- _Task instructions_: Please read the records below and return each line holding the string "Folk".

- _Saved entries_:
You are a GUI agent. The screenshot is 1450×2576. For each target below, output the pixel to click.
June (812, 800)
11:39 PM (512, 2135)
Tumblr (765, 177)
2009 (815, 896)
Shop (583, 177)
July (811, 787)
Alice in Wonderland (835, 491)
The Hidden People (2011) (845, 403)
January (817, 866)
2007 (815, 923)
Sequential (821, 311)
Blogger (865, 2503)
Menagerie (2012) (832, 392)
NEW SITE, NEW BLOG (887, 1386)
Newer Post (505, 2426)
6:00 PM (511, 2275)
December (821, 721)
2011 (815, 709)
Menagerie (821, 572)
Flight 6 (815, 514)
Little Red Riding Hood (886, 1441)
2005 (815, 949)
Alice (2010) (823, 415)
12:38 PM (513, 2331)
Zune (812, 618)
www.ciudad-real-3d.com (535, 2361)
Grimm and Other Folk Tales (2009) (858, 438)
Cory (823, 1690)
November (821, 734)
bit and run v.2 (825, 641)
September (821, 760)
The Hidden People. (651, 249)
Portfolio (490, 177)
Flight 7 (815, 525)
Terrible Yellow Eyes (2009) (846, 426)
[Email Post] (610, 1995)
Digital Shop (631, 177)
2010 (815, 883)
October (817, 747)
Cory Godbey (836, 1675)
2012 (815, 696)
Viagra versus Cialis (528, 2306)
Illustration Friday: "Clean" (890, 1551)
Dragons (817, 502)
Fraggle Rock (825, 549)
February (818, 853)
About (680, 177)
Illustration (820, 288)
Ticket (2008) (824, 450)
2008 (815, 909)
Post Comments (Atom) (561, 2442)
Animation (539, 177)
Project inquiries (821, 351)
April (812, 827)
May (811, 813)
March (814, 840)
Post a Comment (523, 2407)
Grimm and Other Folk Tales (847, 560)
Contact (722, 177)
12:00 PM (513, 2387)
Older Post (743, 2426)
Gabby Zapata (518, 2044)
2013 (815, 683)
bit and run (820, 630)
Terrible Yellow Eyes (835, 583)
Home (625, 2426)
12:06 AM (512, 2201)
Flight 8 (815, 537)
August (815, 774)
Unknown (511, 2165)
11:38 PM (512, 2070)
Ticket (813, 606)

- _Completed exercise_:
Grimm and Other Folk Tales (2009) (858, 438)
Grimm and Other Folk Tales (847, 560)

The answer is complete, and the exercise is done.